-------- Records shown --------

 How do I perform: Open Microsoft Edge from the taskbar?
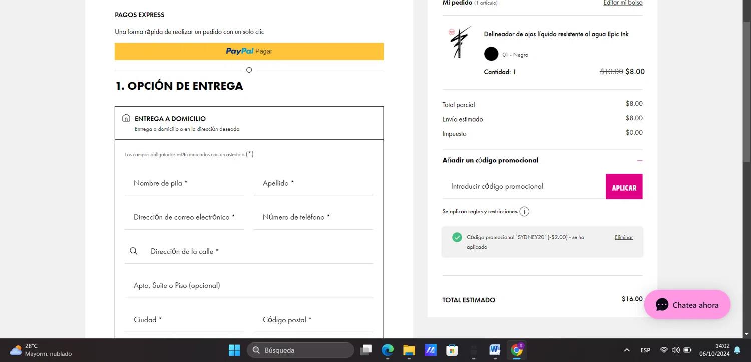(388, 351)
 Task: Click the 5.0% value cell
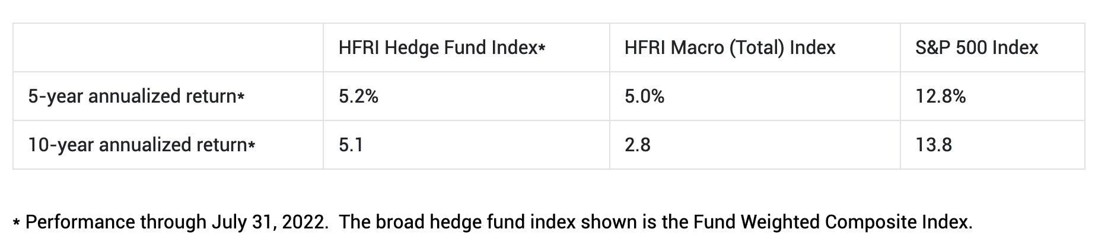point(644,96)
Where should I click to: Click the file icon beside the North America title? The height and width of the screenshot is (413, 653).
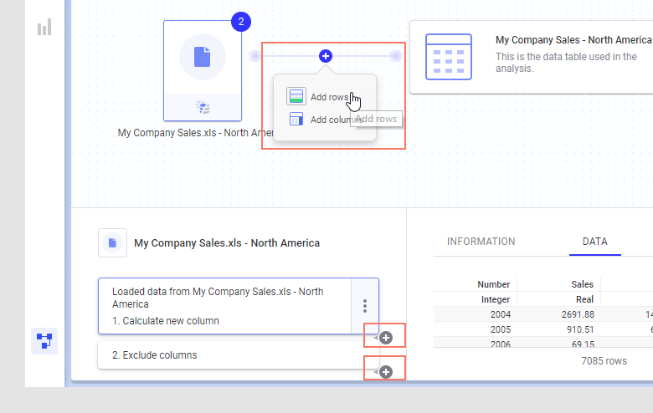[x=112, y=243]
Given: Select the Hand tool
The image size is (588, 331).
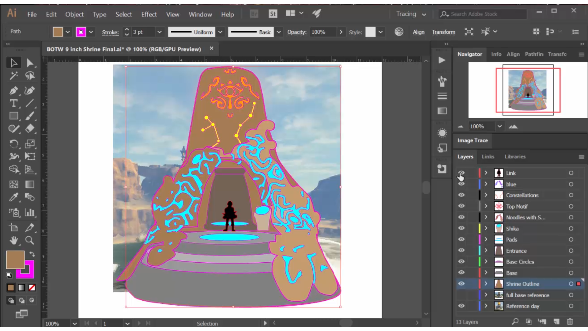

--------

Please show each line of the items above that contains the word "Click", treating uppercase and lowercase as different.

_Solution to the problem_
 Task: Click the 5.0% value cell
Where should I click to: Click the file icon beside the North America title? The height and width of the screenshot is (413, 653).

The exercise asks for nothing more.